▸ **CONSIGNE**:
Poursuivez la critique du livre de Salman Rushdie, Le Couteau, après sa dernière phrase.

▸ **EXTRAIT DE LA PAGE**:
Critiques littéraires Récit

Salman Rushdie, bon pied bon œil

Salman Rushdie, bon pied bon œil

D.R.


Le Couteau, réflexions suite à une tentative d’assassinat de Salman Rushdie, traduit de l’anglais par Gérad Meudal, Gallimard, 2024, 270 p.

Après avoir déchiqueté rituellement son corps, les terribles Bacchantes, dépitées de voir Orphée rester fidèle à Eurydice, jetèrent sa tête dans l’Hèbre, un fleuve de la Thrace antique. Mais, contre leur attente, elle continua de chanter avant d’échouer sur plage de la lointaine Lesbos, la terre de la Poésie. Cet épisode de la mythologie grecque est lumineux : il nous montre que l’art, la musique et la poésie en particulier, sont autrement plus forts que la mort.

▸ **DONNÉES À ANALYSER**:
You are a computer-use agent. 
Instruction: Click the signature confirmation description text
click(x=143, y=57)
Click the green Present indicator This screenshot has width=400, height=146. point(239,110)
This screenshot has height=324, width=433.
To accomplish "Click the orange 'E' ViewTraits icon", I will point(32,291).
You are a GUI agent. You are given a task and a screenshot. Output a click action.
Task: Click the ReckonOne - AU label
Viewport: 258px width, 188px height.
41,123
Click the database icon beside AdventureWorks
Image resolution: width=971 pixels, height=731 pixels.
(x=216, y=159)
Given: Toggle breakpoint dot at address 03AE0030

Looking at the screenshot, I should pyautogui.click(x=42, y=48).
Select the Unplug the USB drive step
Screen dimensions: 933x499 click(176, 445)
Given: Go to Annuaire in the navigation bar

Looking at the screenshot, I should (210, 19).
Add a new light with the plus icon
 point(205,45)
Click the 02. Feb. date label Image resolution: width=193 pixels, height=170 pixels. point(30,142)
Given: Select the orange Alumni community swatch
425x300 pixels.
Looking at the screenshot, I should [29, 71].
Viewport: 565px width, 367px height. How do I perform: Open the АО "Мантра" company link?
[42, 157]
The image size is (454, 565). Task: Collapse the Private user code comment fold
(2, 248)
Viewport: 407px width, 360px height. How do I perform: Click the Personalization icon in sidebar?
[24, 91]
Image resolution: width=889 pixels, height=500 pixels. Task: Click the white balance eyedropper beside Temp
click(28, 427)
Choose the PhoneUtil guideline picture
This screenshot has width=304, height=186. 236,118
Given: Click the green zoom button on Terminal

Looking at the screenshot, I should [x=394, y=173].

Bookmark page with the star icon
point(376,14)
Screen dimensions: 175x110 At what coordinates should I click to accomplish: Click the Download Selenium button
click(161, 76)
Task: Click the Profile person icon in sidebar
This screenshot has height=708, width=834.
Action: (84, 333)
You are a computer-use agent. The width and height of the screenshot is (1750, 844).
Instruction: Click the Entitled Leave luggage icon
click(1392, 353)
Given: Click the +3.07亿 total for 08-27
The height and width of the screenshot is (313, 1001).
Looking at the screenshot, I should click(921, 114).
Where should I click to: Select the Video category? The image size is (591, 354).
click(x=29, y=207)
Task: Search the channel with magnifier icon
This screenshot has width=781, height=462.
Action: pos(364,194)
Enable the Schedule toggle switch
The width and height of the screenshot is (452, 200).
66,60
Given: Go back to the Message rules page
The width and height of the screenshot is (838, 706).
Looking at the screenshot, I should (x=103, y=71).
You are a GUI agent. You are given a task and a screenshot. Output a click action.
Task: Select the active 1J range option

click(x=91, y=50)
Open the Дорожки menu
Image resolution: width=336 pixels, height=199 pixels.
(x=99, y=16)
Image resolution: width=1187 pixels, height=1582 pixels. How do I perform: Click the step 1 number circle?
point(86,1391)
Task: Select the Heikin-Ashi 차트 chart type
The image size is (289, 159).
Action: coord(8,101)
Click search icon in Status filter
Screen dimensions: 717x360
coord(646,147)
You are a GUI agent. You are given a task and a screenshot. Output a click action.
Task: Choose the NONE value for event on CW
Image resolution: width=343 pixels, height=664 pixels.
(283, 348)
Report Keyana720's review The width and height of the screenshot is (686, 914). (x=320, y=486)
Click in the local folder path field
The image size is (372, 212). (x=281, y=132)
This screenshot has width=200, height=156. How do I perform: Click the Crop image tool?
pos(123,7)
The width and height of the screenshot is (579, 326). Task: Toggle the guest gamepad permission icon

▸ **RÉPONSE**:
Certes, un poème ne peut arrêter une balle ni un chant détourner un coup de couteau mais ils ne sont pas pour autant impuissants. C’est grâce à eux que la vérité peut encore être écrite, récitée ou chantée. Salman Rushdie le disait clairement le 13 mai 2022, soit peu après le début de la guerre en Ukraine, lors d’un colloque du Pen Club portant sur la manière dont les écrivains pouvaient répondre à un monde en crise : « Nous pouvons rivaliser avec Orphée et chanter face à l’horreur, chanter sans arrêt jusqu’à ce que la marée s’inverse et que des jours meilleurs adviennent. »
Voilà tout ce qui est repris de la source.